Prompt
Could you reproduce the lines below from the one with "The width and height of the screenshot is (1024, 665)." through the one with "Given: Toggle autoscroll"? Keep both ends and add nothing.

---------- Supplied data

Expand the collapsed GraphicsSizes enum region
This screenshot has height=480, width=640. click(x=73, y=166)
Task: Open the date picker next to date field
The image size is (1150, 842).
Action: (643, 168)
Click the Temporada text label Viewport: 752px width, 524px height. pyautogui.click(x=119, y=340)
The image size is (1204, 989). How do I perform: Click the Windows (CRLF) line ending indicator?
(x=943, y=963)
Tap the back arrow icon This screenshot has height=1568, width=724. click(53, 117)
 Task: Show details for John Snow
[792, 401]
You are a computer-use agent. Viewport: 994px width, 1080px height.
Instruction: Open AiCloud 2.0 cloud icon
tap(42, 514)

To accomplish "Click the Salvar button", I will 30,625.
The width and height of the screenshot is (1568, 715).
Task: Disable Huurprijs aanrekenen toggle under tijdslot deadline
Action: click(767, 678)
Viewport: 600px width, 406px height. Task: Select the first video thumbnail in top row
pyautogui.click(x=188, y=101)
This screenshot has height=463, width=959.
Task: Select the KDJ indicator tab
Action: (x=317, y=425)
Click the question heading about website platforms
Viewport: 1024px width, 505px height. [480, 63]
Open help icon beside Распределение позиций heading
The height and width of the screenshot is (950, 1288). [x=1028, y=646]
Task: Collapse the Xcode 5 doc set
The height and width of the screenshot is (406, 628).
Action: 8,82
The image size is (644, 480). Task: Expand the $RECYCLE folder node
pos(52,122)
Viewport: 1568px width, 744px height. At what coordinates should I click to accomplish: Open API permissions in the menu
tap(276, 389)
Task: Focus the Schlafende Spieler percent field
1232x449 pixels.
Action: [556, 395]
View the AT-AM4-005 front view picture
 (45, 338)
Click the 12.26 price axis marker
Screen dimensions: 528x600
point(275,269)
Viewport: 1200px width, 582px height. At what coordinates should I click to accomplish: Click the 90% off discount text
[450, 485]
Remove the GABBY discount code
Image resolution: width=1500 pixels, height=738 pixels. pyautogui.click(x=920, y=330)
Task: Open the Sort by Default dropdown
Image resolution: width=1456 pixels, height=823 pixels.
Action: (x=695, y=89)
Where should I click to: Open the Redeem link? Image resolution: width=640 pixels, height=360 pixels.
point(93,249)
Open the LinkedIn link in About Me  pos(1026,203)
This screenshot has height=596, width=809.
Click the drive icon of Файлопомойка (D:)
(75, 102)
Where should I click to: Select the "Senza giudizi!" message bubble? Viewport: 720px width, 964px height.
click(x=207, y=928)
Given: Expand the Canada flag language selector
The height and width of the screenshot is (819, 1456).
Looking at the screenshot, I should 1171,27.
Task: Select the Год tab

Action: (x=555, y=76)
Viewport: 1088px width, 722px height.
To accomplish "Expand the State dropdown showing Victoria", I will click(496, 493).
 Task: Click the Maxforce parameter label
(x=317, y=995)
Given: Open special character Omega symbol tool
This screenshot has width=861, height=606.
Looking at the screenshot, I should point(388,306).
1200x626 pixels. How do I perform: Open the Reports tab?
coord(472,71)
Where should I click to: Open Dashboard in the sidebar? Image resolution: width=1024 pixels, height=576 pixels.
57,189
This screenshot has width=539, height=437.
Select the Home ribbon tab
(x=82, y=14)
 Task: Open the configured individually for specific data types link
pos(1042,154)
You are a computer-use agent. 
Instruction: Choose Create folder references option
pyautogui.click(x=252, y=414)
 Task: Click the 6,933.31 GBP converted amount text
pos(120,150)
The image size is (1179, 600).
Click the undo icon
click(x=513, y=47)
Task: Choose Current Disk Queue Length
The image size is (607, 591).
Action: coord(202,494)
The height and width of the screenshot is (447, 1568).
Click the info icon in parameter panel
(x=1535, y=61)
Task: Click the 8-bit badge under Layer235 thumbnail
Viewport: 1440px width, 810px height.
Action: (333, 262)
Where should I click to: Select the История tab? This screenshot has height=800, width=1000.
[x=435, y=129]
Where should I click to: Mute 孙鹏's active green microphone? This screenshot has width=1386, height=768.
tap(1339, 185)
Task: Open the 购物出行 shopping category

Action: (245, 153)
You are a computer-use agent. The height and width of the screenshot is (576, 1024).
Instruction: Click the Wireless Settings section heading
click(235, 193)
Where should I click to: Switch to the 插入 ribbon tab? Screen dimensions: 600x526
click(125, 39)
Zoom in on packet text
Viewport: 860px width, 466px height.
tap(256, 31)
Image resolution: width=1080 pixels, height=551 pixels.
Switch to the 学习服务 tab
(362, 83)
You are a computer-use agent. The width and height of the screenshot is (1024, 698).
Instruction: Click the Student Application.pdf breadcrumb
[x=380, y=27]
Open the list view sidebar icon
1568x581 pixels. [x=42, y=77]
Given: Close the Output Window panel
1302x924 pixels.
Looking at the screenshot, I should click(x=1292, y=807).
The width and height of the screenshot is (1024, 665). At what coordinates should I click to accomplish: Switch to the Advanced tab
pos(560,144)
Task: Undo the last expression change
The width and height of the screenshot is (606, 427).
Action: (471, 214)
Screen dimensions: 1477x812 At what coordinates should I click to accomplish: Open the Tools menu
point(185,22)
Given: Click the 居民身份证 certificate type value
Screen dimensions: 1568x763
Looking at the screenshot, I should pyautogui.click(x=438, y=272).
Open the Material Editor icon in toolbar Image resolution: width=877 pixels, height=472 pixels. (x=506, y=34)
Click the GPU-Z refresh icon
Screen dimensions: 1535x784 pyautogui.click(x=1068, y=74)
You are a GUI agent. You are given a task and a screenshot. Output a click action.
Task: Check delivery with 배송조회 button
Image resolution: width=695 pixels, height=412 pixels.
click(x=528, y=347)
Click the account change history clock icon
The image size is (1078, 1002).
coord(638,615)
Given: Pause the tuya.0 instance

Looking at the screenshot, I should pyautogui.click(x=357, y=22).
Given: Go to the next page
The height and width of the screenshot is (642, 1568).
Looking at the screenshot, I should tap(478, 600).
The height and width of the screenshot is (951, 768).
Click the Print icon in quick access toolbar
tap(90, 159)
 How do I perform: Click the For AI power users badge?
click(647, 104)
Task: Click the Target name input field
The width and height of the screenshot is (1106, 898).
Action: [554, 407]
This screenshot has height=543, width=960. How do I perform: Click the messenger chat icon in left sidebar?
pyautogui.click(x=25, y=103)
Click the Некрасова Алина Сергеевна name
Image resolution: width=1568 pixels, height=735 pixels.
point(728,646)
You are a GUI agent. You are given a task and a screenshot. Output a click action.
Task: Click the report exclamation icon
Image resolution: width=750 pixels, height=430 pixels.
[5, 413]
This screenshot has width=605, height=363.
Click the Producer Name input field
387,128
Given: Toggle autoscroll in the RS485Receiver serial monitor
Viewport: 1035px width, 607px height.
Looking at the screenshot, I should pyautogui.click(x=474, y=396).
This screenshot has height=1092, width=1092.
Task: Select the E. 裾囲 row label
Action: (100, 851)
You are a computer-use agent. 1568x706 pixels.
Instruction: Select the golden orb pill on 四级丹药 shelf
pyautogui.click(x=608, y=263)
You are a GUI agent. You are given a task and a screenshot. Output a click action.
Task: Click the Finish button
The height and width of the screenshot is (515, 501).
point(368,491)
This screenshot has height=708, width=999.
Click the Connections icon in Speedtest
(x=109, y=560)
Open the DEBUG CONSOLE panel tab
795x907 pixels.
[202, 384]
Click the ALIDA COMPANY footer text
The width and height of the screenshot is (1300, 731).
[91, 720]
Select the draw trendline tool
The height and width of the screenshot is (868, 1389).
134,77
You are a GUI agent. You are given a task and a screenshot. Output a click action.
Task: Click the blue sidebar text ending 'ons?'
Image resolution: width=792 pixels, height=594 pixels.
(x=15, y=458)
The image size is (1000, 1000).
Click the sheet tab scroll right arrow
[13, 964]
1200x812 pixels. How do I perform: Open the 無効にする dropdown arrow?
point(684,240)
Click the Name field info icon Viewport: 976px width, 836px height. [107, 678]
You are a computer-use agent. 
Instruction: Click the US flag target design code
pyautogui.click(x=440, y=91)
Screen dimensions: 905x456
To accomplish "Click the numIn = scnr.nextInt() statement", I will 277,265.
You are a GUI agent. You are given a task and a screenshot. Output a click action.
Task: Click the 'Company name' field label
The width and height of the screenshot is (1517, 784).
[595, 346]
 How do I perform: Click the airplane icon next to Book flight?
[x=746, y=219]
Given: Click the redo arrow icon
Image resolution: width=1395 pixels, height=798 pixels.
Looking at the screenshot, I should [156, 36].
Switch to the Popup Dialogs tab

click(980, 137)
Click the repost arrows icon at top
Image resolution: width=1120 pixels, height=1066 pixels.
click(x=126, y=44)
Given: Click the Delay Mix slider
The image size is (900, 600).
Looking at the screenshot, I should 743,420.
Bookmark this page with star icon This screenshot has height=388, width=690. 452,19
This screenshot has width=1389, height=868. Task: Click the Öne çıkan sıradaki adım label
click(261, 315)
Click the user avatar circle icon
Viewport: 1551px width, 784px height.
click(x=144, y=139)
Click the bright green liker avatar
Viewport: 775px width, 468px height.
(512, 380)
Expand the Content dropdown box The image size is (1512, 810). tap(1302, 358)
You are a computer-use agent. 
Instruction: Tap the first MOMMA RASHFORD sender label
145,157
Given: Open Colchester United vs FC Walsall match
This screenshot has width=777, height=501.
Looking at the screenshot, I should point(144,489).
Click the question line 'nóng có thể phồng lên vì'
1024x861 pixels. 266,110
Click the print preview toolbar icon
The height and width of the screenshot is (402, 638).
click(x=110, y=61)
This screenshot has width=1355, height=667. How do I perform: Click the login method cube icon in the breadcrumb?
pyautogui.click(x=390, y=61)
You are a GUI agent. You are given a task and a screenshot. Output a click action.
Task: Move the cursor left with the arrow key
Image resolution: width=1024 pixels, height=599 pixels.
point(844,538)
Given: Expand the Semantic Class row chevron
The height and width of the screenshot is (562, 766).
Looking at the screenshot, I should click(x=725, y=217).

--------------------

Exercise response
The width and height of the screenshot is (1024, 665). At what coordinates should I click to accomplish: Switch to the Advanced tab
pos(560,144)
Task: Undo the last expression change
The width and height of the screenshot is (606, 427).
Action: (471, 214)
Screen dimensions: 1477x812 At what coordinates should I click to accomplish: Open the Tools menu
point(185,22)
Given: Click the 居民身份证 certificate type value
Screen dimensions: 1568x763
Looking at the screenshot, I should pyautogui.click(x=438, y=272).
Open the Material Editor icon in toolbar Image resolution: width=877 pixels, height=472 pixels. (x=506, y=34)
Click the GPU-Z refresh icon
Screen dimensions: 1535x784 pyautogui.click(x=1068, y=74)
You are a GUI agent. You are given a task and a screenshot. Output a click action.
Task: Check delivery with 배송조회 button
Image resolution: width=695 pixels, height=412 pixels.
click(x=528, y=347)
Click the account change history clock icon
The image size is (1078, 1002).
coord(638,615)
Given: Pause the tuya.0 instance

Looking at the screenshot, I should pyautogui.click(x=357, y=22).
Given: Go to the next page
The height and width of the screenshot is (642, 1568).
Looking at the screenshot, I should tap(478, 600).
The height and width of the screenshot is (951, 768).
Click the Print icon in quick access toolbar
tap(90, 159)
 How do I perform: Click the For AI power users badge?
click(647, 104)
Task: Click the Target name input field
The width and height of the screenshot is (1106, 898).
Action: [554, 407]
This screenshot has height=543, width=960. How do I perform: Click the messenger chat icon in left sidebar?
pyautogui.click(x=25, y=103)
Click the Некрасова Алина Сергеевна name
Image resolution: width=1568 pixels, height=735 pixels.
point(728,646)
You are a GUI agent. You are given a task and a screenshot. Output a click action.
Task: Click the report exclamation icon
Image resolution: width=750 pixels, height=430 pixels.
[5, 413]
This screenshot has width=605, height=363.
Click the Producer Name input field
387,128
Given: Toggle autoscroll in the RS485Receiver serial monitor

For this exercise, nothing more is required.